In a nutshell, GSI – like other companies in this field – had to obtain a licence from the national regulator to conduct its expensive, time and labour intensive work. A condition of the licence was that the data it generated and processed into information products would be submitted to the appropriate regulatory bodies that oversee offshore oil and gas exploration. It is this data and the related information products that GSI claims is protected by copyright law. Under the statutes governing the regulatory process, data submitted to the regulator can be made public after a 5 year period. GSI was in the business of selling its data and information products to companies engaged in oil and gas exploration. GSI argued that the fact that the same data and analysis could be released to the public after 5 years, and was, as a matter of policy released between 5 and 15 years after its submission made its business ultimately unsustainable. They argued, therefore, that they had copyright in the data they collected and in the analytics they carried out on the data. They then argued that the regulator, by releasing this data to the public before the expiration of the copyright term, infringed its copyrights. They also maintained that the other private sector companies which made use of their data obtained from the public sources, violated their copyrights.
The first issue, therefore, was whether the seismic data and related information products produced by GSI amounted to original works that could be protected by copyright law. It is a basic principle of copyright law that there can be no copyright in facts – facts are in the public domain. At the same time, however, it is possible to have copyright in a compilation of facts – so long as that compilation meets the requirements of originality. According to the Supreme Court of Canada in CCH Canadian v. Law Society of Upper Canada, originality requires that a work: a) is not copied; b) reflects an exercise in skill and judgment and 3) can be attributed to a human author. In this case, the defendants argued that the GSI data was ‘copied’ from the environment (i.e. it was factual material not protected by copyright law); that its collection and compilation did not involve sufficient skill and judgment because it was in part automated, and in part collected and compiled according to industry standards; and that the technology-assisted and highly human- and other resource-intensive process involved in its collection and compilation meant that it did not originate from an identifiable human author.
Justice Eidsvik of the Alberta Court of Queen’s Bench found resoundingly for the plaintiffs on the copyright issues. She carefully considered the manner in which the seismic data was both collected and processed. She found that both the raw data and the processed data constituted “works” within the meaning of the Copyright Act. She analogized the raw seismic data to a literary work or a literary compilation. She also found that some of the seismic sections – data represented as squiggly lines – would fall within the definition of an artistic work. Both “works” in this case met the necessary threshold for originality. She noted that the creation and compilation of the seismic data required significant levels of skill, noting that “The data is created, not merely collected, through the intervention of human skill” (at para 79). The collection of this seismic data requires a complex series of choices. She accepted the analogy that it was like taking a photograph.
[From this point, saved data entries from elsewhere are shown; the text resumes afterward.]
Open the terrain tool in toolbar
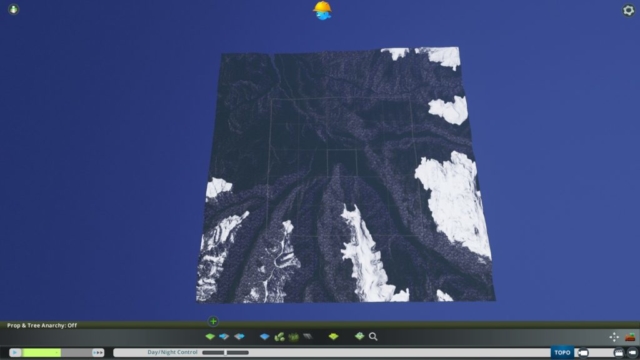Viewport: 640px width, 360px height. 210,337
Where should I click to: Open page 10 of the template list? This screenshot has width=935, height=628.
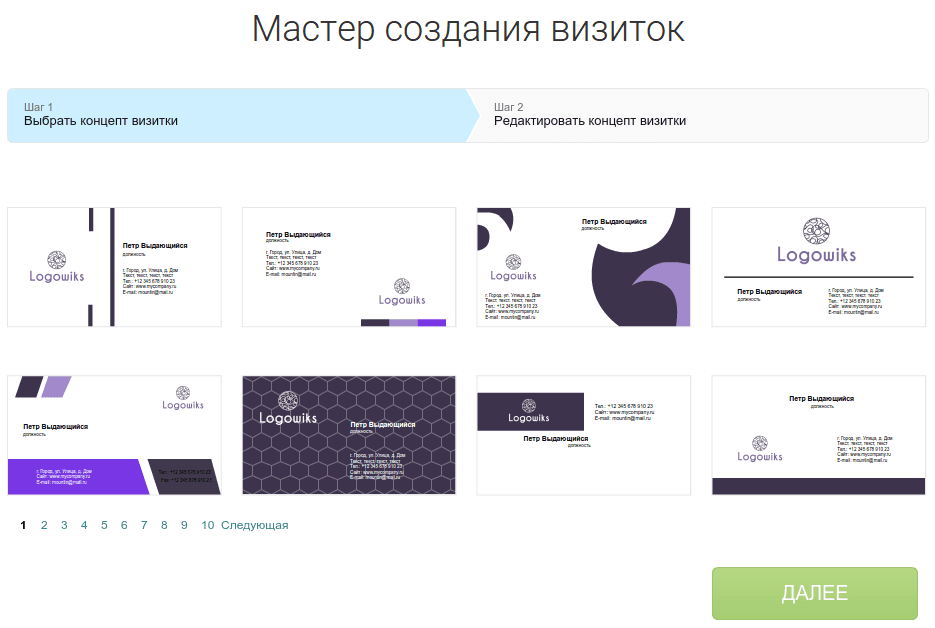tap(207, 525)
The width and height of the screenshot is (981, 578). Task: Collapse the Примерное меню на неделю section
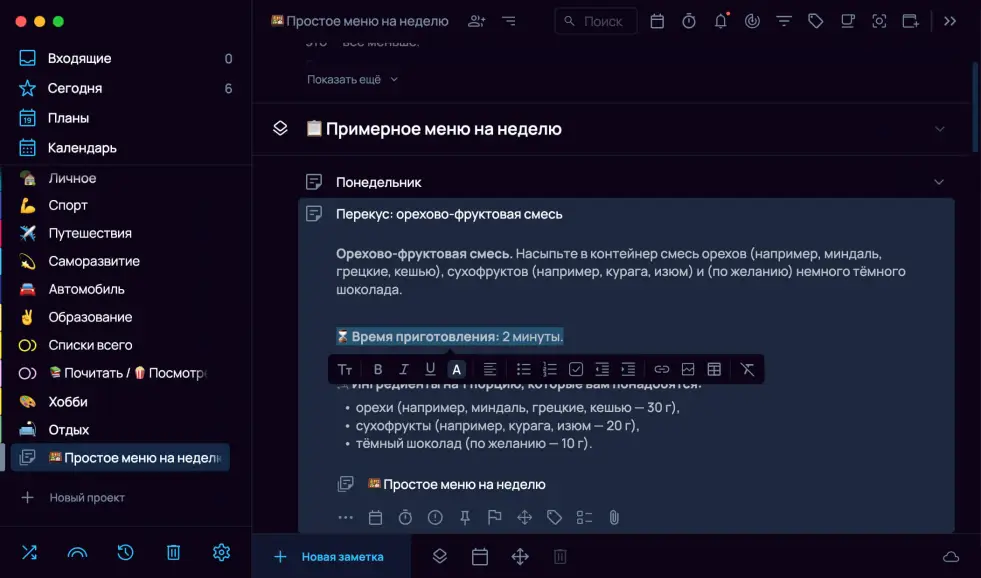tap(938, 129)
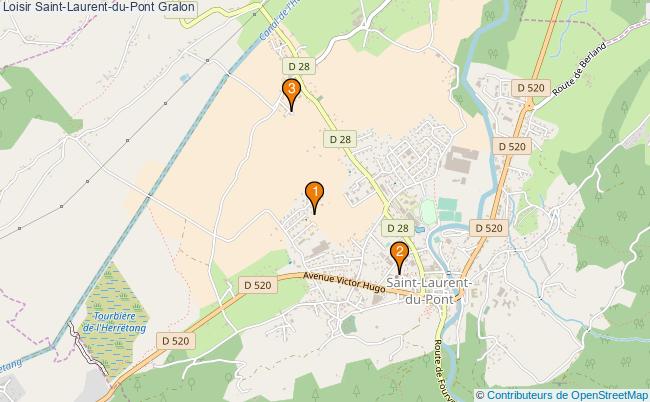Click the Saint-Laurent-du-Pont town label
650x402 pixels.
coord(429,291)
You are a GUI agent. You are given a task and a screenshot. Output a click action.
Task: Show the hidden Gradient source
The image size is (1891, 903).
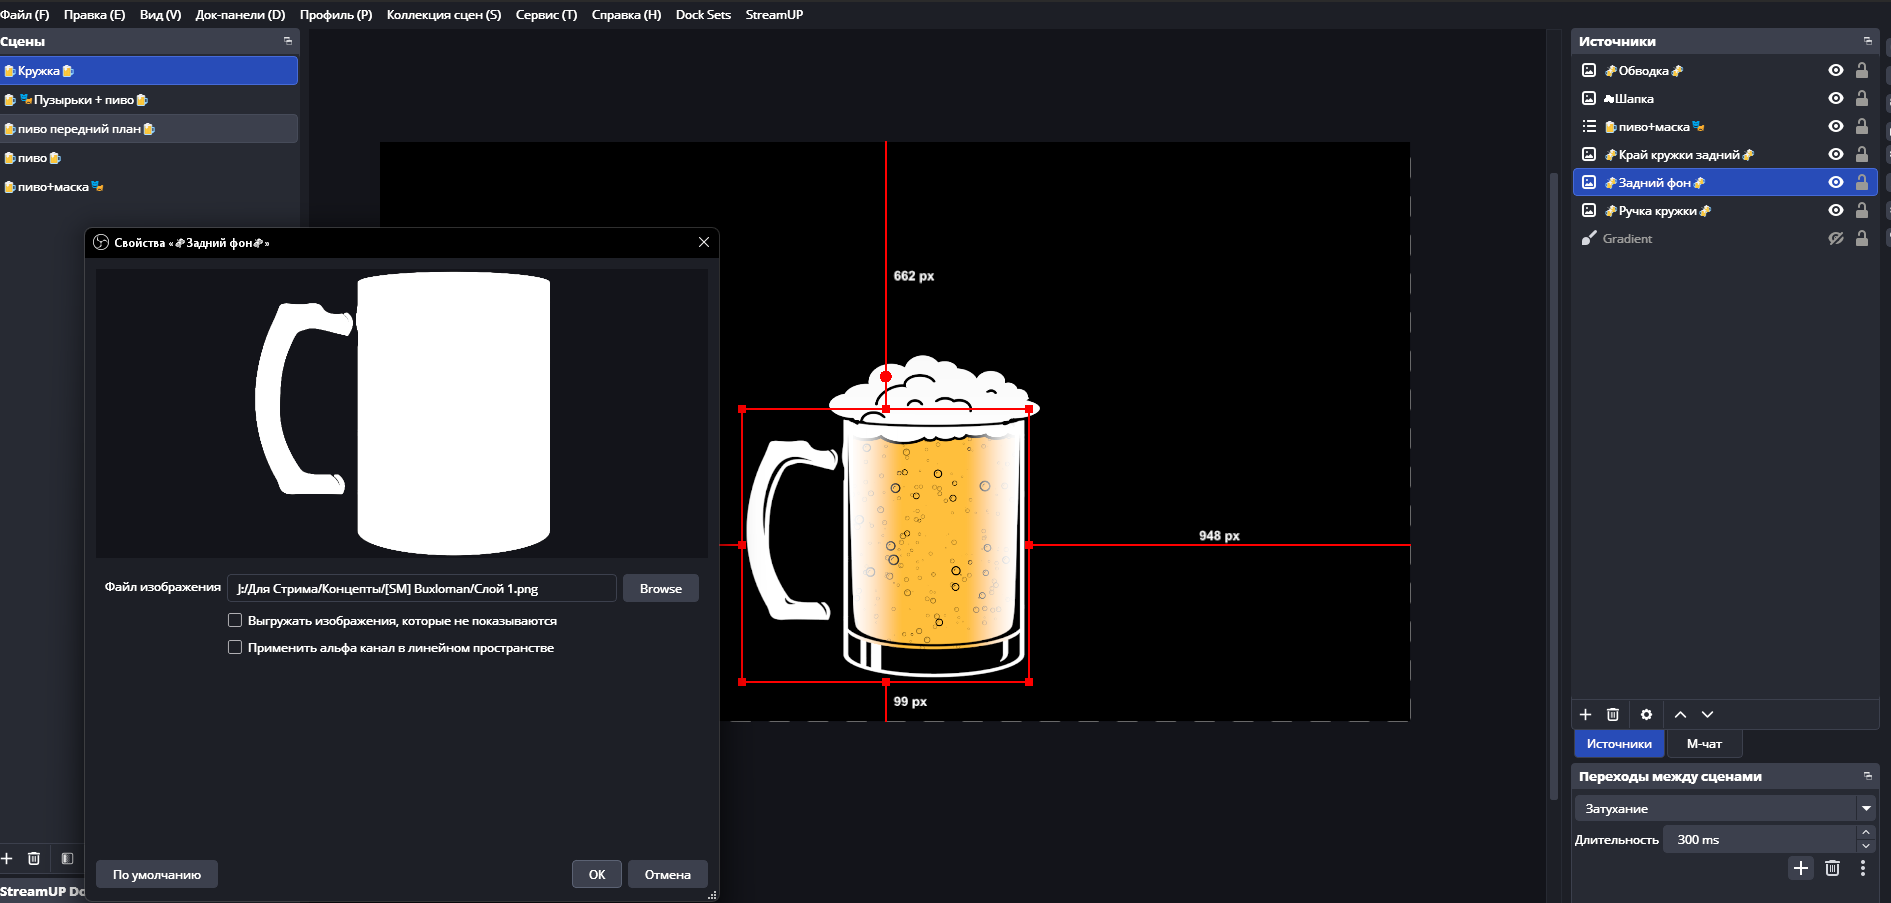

Justice Eidsvik observed:
In this case, the photograph is not just a quick snapshot; rather, it is one that requires careful selection of the location, angle of technological instruments (e.g. the size and depth of the airguns, the length and depth of the streamers, and the number and placement of hydrophones), and finally the filtering and refining of the product. (at para 80)
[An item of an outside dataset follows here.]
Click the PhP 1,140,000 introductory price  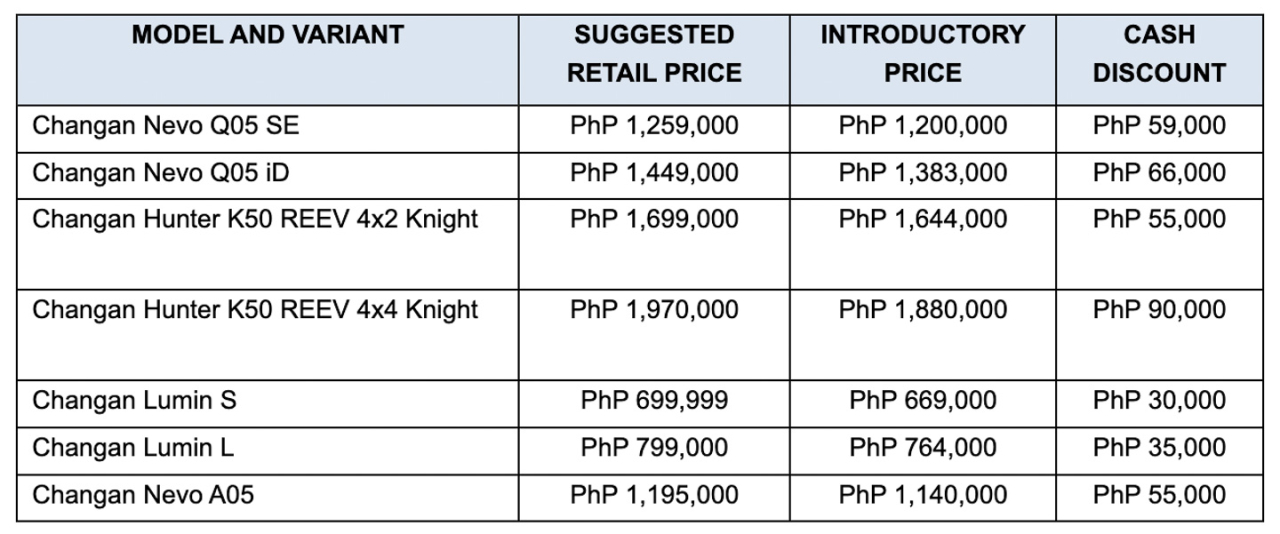tap(922, 494)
She also found apt an analogy from one of the expert witnesses between the creation of the data and the conducting of a symphony, where the conductor “ensures that some instruments are played louder, or softer, or faster or slower, to make a beautiful creation. The same types of decisions are made on board the seismic acquisition ship to obtain “beautiful” raw seismic data.” (at para 81)
Having found copyright in the compilation of raw data, it is not surprising that the judge also found copyright in the processed data as well. She found that substantial skill and judgment went into the processing of the data, stating that “The raw data is not simply pumped into a computer and a useful product comes out.” (at para 83) She found that the quality of the processed data is very much dependent upon the participation of a skilled processor, and that different companies would produce different processed data from the raw data depending upon the skill of the processor involved.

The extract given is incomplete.